By the time I've got to "Vowels = space + time" I've realised that the high-pitched vocals are triggering memories of hardcore mixtapes - but minus the thundering breaks. It gives it a curious sense of scale, or proximity and distance. I like it.
There was an interesting question posed on The Quietus about this album and pop, saying that this was pop and simultaneously that pop should be treated as a dirty word and not a concept to be shoe-horned into darker, more complex musical places into which it should not go. My little contribution would be to ask whether what makes music pop is a question of impulsiveness, ie the more instinctive the music, the poppier it is. That it's far less about ticking various musicological boxes, but more about following some plan sketched out by the brain. Like Elvis did and Gruff Rhys does - and the more thoughtful, more "structured" rock acts do not. Human-shaped music. Music that spilled originally out of excitement about sex or drugs or rock'n'roll itself - before everything cooled and hardened into generic poses. Or maybe I've misread pop music, my own impulses and the original article.
If my impulse idea holds any water at all, then "Be A Body" could be the perfect title, stressing humanity from a left-field position, rewiring intuitions in new, transmittable images.
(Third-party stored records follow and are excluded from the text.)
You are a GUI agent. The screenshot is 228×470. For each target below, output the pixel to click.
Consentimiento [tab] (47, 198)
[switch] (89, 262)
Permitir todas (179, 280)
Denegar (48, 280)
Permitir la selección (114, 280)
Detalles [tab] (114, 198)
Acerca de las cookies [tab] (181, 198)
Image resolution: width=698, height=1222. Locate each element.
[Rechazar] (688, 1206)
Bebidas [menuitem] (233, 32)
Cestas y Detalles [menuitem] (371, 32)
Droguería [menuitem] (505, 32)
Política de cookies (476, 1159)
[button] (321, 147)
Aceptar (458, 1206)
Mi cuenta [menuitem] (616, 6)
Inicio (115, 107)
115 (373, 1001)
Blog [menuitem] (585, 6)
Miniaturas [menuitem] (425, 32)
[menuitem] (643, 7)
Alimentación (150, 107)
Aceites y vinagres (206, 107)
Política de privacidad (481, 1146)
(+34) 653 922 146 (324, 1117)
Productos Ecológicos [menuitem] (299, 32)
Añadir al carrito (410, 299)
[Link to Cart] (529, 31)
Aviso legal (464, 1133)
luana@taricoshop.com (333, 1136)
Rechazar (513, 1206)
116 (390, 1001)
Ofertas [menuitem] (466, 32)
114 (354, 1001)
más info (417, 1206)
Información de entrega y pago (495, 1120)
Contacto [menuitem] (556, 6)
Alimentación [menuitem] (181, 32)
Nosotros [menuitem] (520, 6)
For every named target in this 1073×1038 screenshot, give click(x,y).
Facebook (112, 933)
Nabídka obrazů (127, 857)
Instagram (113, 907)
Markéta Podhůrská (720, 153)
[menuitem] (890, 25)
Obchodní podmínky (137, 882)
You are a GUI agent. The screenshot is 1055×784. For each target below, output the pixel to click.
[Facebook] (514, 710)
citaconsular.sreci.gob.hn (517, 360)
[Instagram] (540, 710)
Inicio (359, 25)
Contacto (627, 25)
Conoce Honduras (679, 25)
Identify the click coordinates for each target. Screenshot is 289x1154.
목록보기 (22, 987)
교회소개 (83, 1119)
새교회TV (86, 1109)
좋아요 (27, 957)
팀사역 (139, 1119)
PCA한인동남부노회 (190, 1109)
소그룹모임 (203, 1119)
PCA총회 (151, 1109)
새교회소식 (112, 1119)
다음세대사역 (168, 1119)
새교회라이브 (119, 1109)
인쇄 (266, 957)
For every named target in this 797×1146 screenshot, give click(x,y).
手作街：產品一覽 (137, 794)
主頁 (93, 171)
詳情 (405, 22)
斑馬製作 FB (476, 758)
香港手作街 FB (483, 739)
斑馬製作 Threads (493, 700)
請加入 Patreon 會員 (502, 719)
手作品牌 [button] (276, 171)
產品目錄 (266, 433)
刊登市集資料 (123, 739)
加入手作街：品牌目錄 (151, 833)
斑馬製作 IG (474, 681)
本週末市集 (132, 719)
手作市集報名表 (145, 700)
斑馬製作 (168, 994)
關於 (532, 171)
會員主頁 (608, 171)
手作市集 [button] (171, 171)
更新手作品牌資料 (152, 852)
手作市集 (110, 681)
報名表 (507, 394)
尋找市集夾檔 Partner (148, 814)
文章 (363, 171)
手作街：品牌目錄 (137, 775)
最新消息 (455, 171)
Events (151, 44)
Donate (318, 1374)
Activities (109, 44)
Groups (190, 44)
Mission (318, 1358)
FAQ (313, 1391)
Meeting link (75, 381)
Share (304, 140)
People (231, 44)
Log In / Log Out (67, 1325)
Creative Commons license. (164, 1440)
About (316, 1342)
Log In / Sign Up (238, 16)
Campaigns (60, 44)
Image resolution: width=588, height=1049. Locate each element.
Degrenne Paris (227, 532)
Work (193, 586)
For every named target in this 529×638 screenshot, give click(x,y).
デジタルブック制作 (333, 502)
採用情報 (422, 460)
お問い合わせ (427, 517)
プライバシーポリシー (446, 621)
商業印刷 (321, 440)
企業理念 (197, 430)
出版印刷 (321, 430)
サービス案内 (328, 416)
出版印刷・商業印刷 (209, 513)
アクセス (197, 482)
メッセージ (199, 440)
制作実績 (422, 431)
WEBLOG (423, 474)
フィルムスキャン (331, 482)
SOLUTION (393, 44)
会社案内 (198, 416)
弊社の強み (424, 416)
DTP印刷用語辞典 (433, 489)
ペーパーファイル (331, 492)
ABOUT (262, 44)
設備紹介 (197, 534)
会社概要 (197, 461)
There's a breathy quality to it, like the more brooding Pet Shop Boys tunes. "Nightmusic" takes a nice slice of Renaissance music and bookends the song with it, twisted and turned on itself. It then goes off in a murky dance-pop direction. "Skin" is a lot more intimate, even the vocals are lower and I can hear what she's singing over the light-touch keys and skinny drums. "You act like nothing ever happened/But it meant the world to me."
So my dry spell is gone. Well worth the wait.